選択テキスト »

──────────

万葉集の歌碑めぐり

万葉歌碑をめぐり、歌の背景等を可能な限り時間的空間的に探索し、万葉集の万葉集たる所以に迫っていきたい!

万葉歌碑を訪ねて(その1863~1865)―松山市御幸町 護国神社・万葉苑(28~30)―万葉集 巻十四 三四九四、巻二 一六六、巻一 二〇

―その1863―

●歌は、「児毛知山若かへるでのもみつまで寝もと我は思ふ汝はあどか思ふ」である。

松山市御幸町 護国神社・万葉苑(28)万葉歌碑<プレート>(作者未詳)



●歌碑(プレート)は、松山市御幸町 護国神社・万葉苑(28)にある。

 

●歌をみていこう。

 

◆兒毛知夜麻 和可加敝流弖能 毛美都麻弖 宿毛等和波毛布 汝波安杼可毛布

       (作者未詳    巻十四 三四九四)

──────────

保存データ »
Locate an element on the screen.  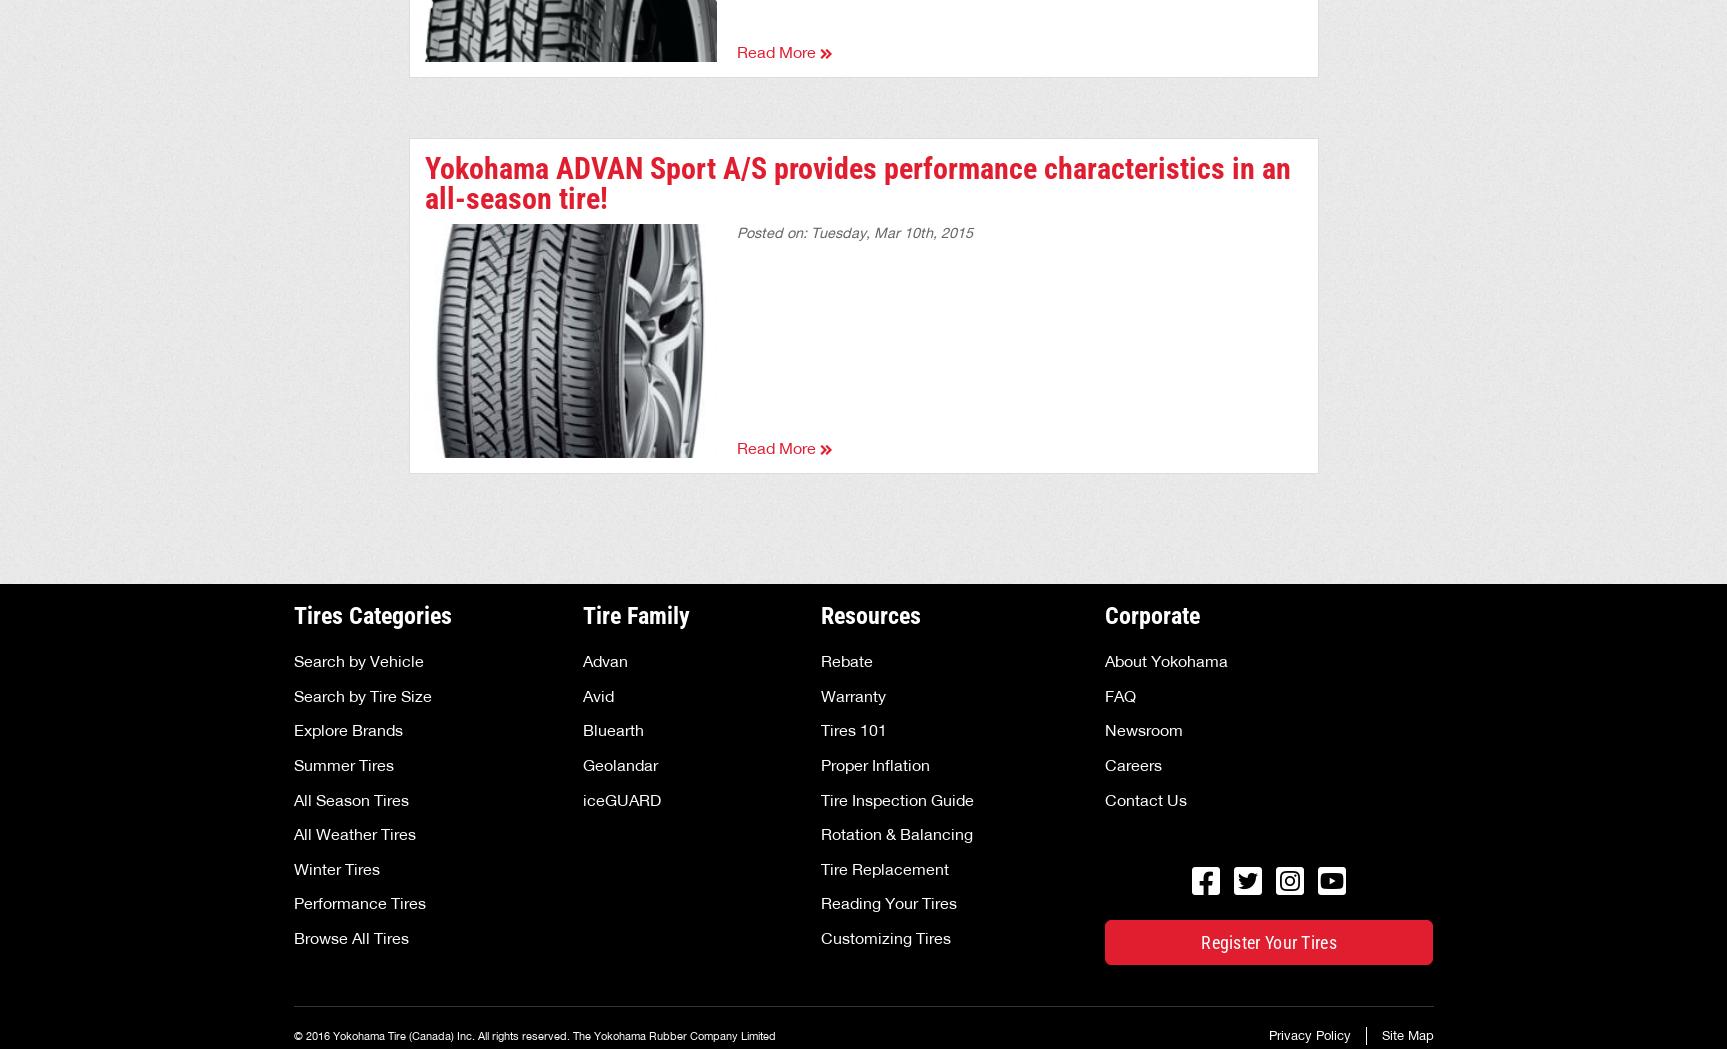
'Site Map' is located at coordinates (1406, 1034).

──────────

作業指示 »
選択テキストについて、次の問いに答えよ。
1. 歌碑(プレート)のある場所はどこと書かれているか。
2. 歌の作者はどう記されているか。
3. この歌は万葉集の巻何の何番か。

回答全文 »
1. 松山市御幸町 護国神社・万葉苑(28)
2. 作者未詳
3. 巻十四 三四九四